O próprio diretor do Psiu, José Dimas de Paula, reconheceu em depoimento à CPI da Câmara Municipal que há limitações na fiscalização de bailes de rua. Segundo ele, infratores deixam o local quando a equipe chega, e a dispersão do som dificulta identificar responsáveis. No primeiro semestre de 2025, foram realizadas 69 operações conjuntas com a Polícia Militar.

As ocorrências por perturbação do sossego na Grande São Paulo também cresceram, passando de 941 mil em 2024 para 978 mil em 2025 — quase 2.700 por dia, considerando que uma mesma pessoa pode acionar o 190 mais de uma vez.

A escalada das queixas motivou a criação da Frente Cidadão pela Despoluição Sonora, que reúne mais de 20 movimentos. Idealizada pelo filósofo Marcelo Sando, a articulação alerta para os riscos à saúde associados à exposição ao ruído, classificado pela Organização Mundial da Saúde (OMS) como fator de risco para doenças cardiovasculares. Sando define a situação na capital como uma “epidemia” e critica o que chama de contrassenso na governança urbana: “A prefeitura que fiscaliza é a mesma que autoriza o barulho”.

Atualmente, os limites noturnos variam de 40 a 65 decibéis, conforme a região, com multas que podem chegar a cerca de R$ 45 mil e interdição em caso de reincidência. A divisão do Psiu conta com 30 agentes habilitados a operar sonômetros para fiscalizar comércio, indústria e obras em toda a cidade. O número é considerado insuficiente pelo Savim, que defende descentralização e convocação de aprovados em concurso.

Segundo a Secretaria Municipal das Subprefeituras, o tempo médio de atendimento caiu de 128 dias, em janeiro de 2021, para 32 dias, em janeiro de 2026 — redução de 75%. A pasta afirma que atendeu 48.177 solicitações em 2025, incluindo demandas antigas e pedidos de órgãos como Ministério Público e Câmara Municipal.
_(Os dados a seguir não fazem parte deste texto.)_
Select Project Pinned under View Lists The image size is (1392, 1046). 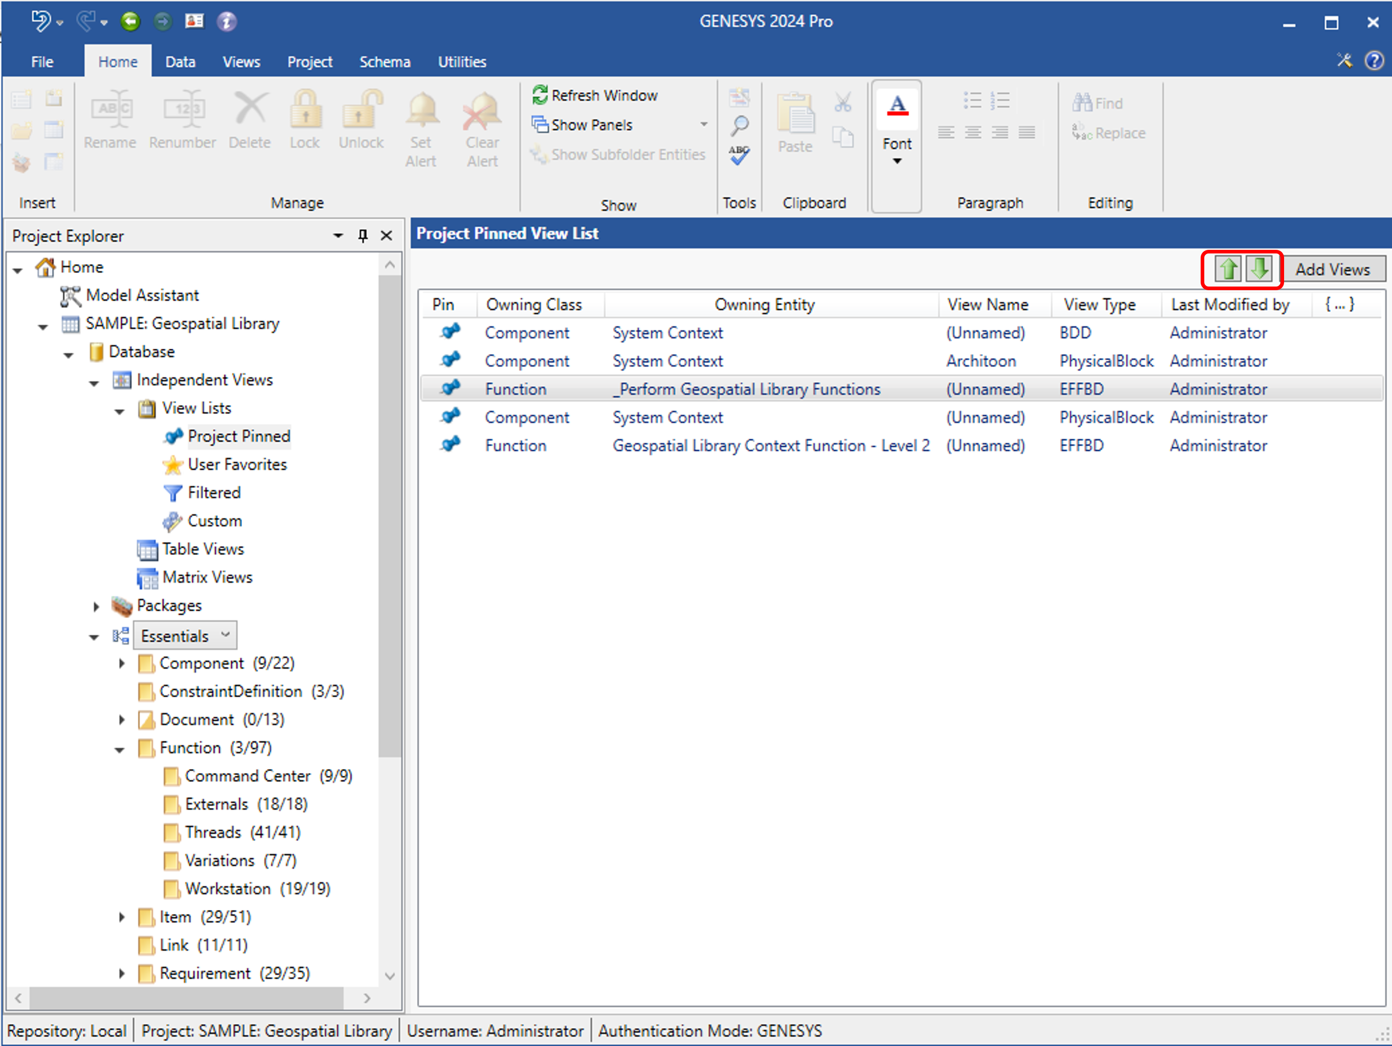pos(239,436)
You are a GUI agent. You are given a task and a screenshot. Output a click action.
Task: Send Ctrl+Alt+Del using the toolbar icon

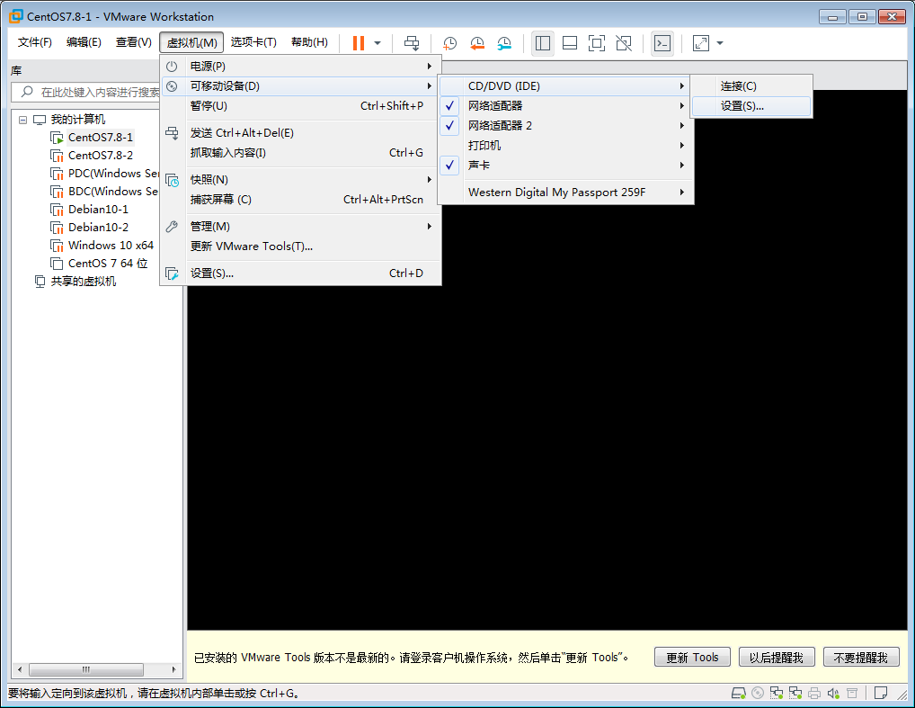[413, 42]
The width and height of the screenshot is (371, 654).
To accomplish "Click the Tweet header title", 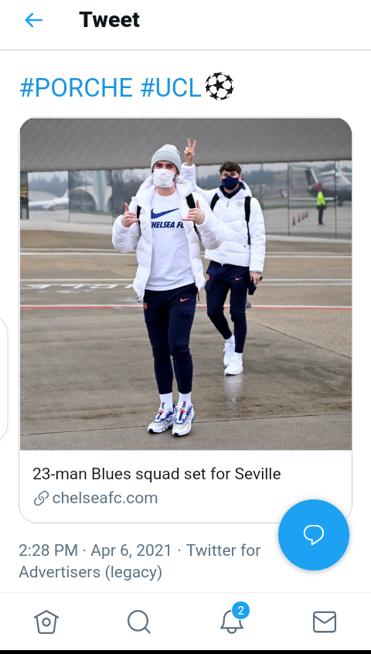I will pos(109,19).
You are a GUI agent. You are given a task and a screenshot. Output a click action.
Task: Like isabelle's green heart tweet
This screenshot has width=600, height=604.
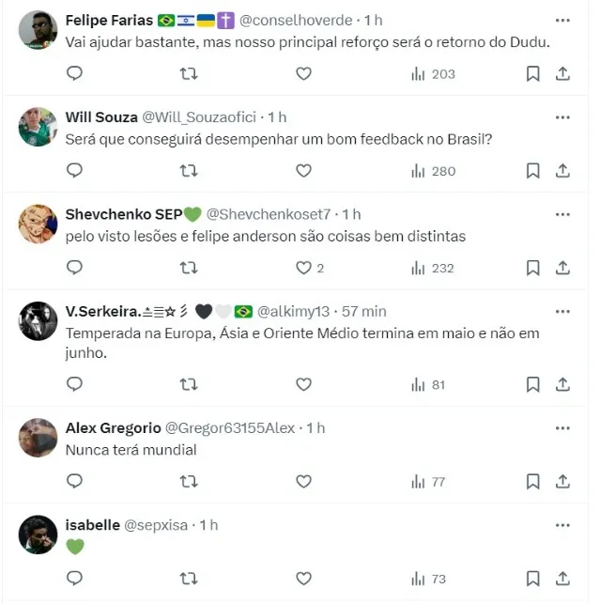coord(303,579)
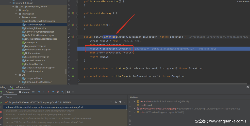Click the Step Over debugger icon
This screenshot has width=250, height=126.
[x=39, y=92]
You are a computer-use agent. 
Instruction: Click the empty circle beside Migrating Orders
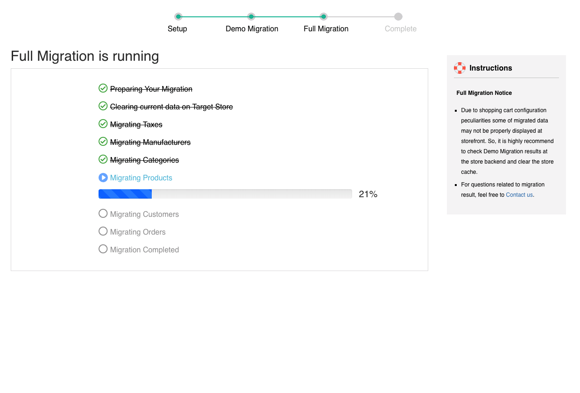pos(103,231)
A lei que flexibilizou os limites para eventos autorizados pelo poder público beneficiou grandes arenas de shows, como o Allianz Parque, que já havia sido multado por emissão de ruído acima do permitido. Com a mudança, o Psiu deixou de fiscalizar eventos nesses espaços. No recurso ao STF, a prefeitura argumenta que o TJ-SP elevou o direito ao sossego a um “patamar de quase absolutismo” e sustenta que as exceções envolvem atividades de “alta relevância social, cultural e econômica”.